I have checked out Peter Rollins’ latest blog “I pray the children of my enemies be dashed against the rocks“. It underscores the necessity and importance of being true to ourselves, and feeling the emotions we have instead of suppressing them. I agree with Peter Rollins’ take on the intention of the writer who wrote Psalm 137 – it is very likely the writer was only venting his frustrations about his perceived enemies and wishing that their little children be dashed against the rocks, without actually intending or planning to do any harm to them. After all, many of the psalms in the bible are honest, heartfelt prayers to their god. As I have been learning, the old testament writers were only projecting their own image onto their concept of god most of the time.

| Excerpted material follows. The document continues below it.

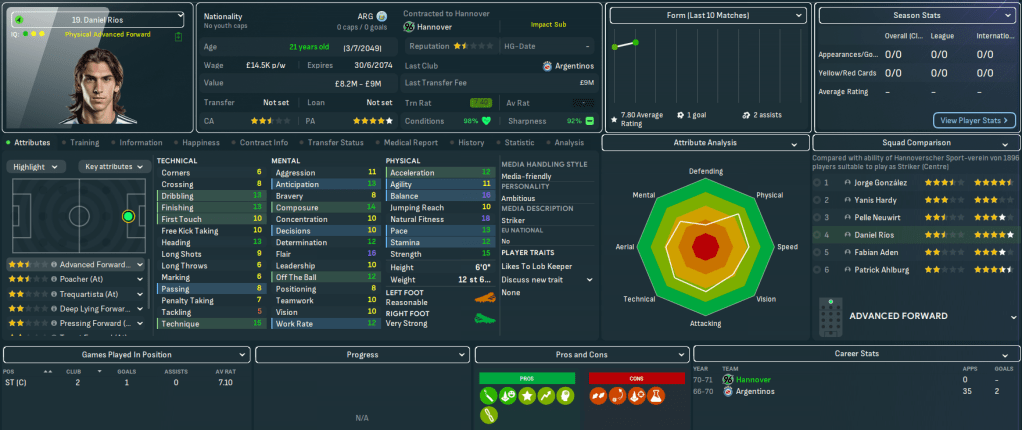This screenshot has width=1022, height=430.
Task: Click the flask icon under Cons
Action: [x=657, y=395]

Similarly, I was thinking that in Psalm 139, the writer was contemplating on how intimately the Creator knows him, who had formed him in his mother’s womb, and yet towards the end of the psalm, he wrote that he wished God would slay the wicked. It might appear incongruent at first, especially one would expect the writer to be full of love and gratitude when meditating on the love of God and how precious God’s thoughts were towards him. Then again, the psalmist was only being real to himself, and he was only expressing his anger and frustrations towards those who hurt him by writing his thoughts honestly, instead of suppressing his emotions. Writing, after all, is one of the best ways to release negative energy. Through writing and venting, the person would become free from the anger and hatred, and these emotions would no longer have any control or power over him.

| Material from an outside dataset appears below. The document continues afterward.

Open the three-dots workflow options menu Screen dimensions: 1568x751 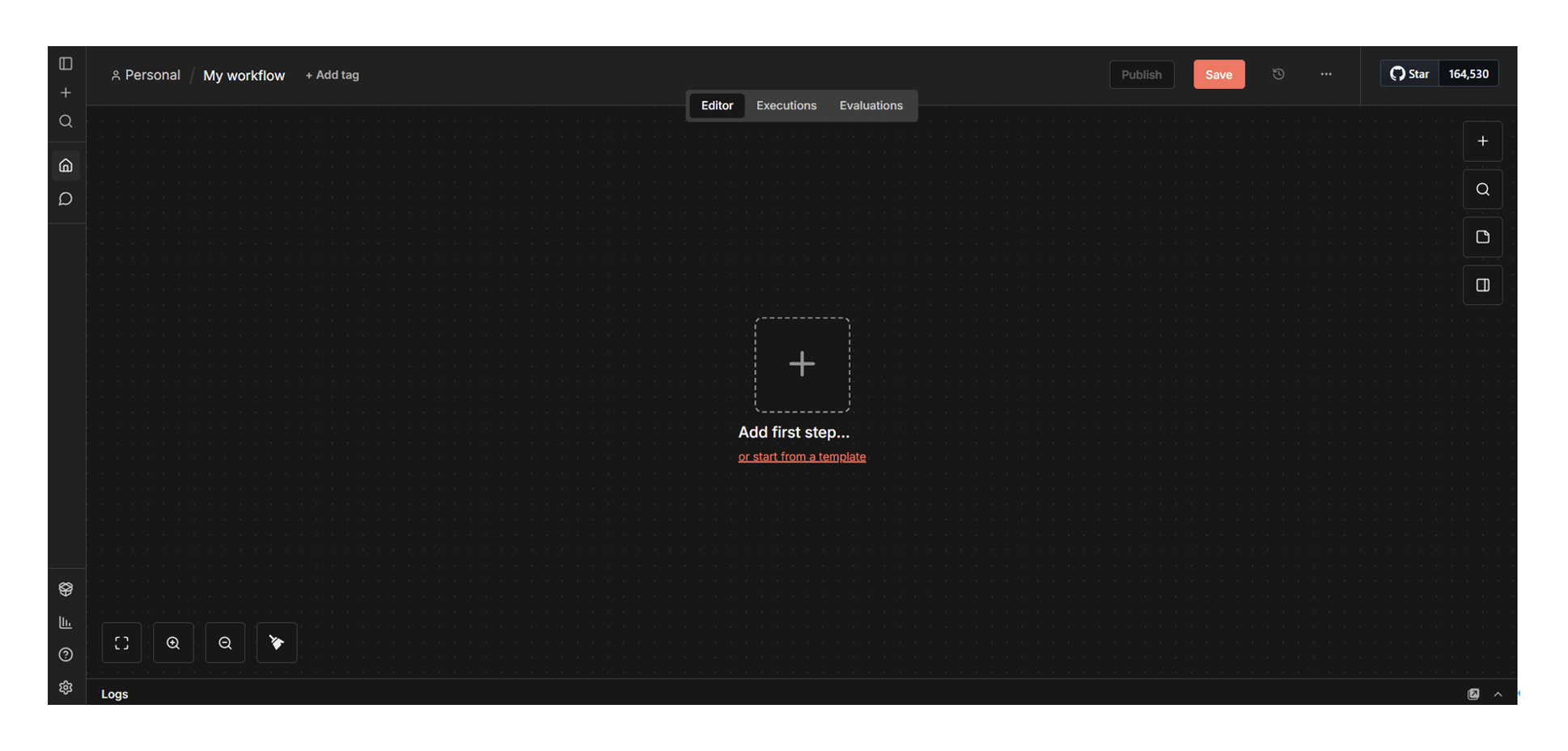[x=1326, y=74]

Hence, I am in agreement with the gist of Peter Rollins’ post:
“The point here is that, when it comes to prayer, we must be free to express the full range of the moans that lie within us. While we might be inclined to think that these moans express directly what we think, more often than not they simply express a cluster of frustrations and fears that will do more damage if not given space; frustrations and fears that can be worked through only as they are expressed.”
Yes, only when we express our frustrations and fears through safe ways such as honest prayers, sharings, and writings, will we be able to work through these emotions and eventually find freedom from their control.